Copy the lines from the one containing "The height and width of the screenshot is (385, 663)." through the one containing "Action: 97,108", both included, exactly as they appear in the items.
--- start Data shown ---
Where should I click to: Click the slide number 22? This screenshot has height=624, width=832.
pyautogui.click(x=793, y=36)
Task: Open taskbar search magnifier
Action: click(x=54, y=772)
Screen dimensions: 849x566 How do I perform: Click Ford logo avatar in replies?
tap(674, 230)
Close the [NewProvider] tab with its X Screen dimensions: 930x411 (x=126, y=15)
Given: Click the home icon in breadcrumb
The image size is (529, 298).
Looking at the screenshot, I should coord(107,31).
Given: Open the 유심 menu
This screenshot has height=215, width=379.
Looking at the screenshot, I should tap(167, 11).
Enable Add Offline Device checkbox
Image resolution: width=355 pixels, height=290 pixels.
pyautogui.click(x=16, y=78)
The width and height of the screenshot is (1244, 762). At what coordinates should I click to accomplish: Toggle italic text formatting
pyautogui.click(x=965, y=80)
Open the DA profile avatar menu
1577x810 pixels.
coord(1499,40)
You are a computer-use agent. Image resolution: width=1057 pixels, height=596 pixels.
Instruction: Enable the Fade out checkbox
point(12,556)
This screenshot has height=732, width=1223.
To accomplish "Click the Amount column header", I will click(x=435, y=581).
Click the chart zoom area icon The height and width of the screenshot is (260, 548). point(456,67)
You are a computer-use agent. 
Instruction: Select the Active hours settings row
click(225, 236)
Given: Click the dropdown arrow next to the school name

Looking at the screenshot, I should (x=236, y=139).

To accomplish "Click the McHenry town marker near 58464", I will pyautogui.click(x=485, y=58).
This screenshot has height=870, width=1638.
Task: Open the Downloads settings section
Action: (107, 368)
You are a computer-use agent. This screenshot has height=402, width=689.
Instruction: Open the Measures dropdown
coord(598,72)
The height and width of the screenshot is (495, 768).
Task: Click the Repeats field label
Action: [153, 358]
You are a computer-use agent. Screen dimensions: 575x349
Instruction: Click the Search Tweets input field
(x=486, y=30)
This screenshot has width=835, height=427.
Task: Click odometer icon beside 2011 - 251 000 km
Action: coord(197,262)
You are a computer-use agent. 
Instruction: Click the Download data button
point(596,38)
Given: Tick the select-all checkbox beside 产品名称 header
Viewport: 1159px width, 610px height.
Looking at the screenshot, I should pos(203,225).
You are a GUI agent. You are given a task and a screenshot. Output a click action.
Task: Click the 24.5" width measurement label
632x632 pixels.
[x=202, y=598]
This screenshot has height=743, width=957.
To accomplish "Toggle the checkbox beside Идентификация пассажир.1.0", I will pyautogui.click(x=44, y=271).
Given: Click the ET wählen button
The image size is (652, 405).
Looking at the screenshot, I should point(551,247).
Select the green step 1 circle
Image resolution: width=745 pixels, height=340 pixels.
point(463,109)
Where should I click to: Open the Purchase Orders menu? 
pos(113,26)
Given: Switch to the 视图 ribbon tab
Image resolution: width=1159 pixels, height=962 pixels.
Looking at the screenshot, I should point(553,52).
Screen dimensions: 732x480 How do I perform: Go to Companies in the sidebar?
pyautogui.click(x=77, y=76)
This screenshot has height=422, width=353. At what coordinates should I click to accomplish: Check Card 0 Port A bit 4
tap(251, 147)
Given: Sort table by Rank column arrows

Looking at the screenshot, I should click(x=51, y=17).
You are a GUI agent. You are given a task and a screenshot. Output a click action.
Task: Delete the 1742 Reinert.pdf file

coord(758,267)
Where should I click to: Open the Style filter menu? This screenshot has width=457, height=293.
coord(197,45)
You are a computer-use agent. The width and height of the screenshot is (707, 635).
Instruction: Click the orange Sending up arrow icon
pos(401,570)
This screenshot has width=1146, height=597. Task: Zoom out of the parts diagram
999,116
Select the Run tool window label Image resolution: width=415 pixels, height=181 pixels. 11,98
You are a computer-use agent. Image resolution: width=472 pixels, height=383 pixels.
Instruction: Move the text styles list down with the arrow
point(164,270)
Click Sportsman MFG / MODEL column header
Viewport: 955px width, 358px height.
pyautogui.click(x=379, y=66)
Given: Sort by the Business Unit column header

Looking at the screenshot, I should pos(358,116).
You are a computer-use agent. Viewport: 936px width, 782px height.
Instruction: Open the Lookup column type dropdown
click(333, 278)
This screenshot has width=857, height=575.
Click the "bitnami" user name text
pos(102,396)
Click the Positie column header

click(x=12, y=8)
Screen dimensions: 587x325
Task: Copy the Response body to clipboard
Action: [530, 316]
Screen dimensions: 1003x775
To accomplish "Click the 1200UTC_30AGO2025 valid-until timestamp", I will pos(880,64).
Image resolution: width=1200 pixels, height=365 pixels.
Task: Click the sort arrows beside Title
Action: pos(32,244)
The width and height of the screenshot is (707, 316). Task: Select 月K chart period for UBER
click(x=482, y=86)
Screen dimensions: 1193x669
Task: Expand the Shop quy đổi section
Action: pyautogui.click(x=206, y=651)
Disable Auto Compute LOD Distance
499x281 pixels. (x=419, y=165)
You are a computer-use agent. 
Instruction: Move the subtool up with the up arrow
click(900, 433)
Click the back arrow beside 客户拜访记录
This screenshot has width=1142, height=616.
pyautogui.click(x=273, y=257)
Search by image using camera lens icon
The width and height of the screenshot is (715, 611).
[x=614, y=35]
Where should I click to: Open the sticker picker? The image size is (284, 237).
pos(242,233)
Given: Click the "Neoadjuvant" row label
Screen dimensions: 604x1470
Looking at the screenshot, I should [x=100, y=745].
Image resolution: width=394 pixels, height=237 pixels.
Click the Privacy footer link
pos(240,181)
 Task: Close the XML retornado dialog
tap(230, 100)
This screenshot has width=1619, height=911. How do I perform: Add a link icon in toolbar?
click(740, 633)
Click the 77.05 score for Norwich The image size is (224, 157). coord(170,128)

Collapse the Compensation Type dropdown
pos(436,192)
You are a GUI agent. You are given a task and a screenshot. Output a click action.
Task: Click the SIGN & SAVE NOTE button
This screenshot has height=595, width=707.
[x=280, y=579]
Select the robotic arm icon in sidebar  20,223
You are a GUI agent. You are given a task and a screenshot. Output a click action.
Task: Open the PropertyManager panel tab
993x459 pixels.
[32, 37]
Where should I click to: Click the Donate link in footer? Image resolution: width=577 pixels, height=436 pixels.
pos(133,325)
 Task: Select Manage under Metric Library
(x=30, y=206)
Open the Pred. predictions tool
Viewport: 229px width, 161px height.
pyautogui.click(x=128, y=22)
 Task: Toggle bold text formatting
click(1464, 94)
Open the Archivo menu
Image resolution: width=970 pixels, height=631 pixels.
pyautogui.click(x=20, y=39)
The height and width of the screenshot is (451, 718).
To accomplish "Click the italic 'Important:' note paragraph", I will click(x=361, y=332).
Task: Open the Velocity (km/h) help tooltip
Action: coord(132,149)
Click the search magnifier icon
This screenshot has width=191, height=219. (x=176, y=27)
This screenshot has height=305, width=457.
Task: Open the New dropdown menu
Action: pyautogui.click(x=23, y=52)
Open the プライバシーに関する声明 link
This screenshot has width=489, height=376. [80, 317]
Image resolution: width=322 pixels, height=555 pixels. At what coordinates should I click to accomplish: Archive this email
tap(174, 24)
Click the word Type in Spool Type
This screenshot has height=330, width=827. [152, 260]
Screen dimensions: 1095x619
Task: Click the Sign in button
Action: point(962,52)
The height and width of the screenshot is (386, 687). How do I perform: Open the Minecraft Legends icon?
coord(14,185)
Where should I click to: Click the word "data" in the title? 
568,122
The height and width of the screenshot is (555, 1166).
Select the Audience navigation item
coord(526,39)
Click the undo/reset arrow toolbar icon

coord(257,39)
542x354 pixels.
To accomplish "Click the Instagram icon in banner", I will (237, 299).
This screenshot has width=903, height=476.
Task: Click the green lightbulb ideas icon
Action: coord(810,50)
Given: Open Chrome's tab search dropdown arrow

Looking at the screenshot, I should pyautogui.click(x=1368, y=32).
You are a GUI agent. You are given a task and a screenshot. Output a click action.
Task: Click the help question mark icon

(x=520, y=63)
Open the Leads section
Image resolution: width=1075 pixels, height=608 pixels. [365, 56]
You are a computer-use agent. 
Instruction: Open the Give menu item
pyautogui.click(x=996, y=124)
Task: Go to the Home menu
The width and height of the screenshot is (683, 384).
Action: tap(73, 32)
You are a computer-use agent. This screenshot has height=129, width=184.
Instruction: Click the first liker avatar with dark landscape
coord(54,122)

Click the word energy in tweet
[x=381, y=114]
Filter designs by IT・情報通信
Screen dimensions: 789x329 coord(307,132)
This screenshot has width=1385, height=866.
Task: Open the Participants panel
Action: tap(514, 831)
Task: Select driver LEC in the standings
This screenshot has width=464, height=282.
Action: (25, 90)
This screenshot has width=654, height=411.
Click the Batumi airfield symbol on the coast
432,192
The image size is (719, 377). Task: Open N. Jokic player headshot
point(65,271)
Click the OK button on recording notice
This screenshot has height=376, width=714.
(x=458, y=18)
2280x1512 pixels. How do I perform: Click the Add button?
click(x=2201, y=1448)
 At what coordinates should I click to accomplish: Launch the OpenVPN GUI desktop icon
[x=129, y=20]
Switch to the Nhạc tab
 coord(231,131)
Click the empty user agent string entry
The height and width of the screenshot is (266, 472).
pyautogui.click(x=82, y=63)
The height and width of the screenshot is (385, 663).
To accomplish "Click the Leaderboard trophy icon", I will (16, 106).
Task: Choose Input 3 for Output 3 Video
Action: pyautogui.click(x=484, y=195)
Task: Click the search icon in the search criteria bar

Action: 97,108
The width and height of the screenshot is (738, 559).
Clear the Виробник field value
--- end Data shown ---
### Full answer:
The height and width of the screenshot is (385, 663).
To accomplish "Click the Leaderboard trophy icon", I will (16, 106).
Task: Choose Input 3 for Output 3 Video
Action: pyautogui.click(x=484, y=195)
Task: Click the search icon in the search criteria bar

Action: 97,108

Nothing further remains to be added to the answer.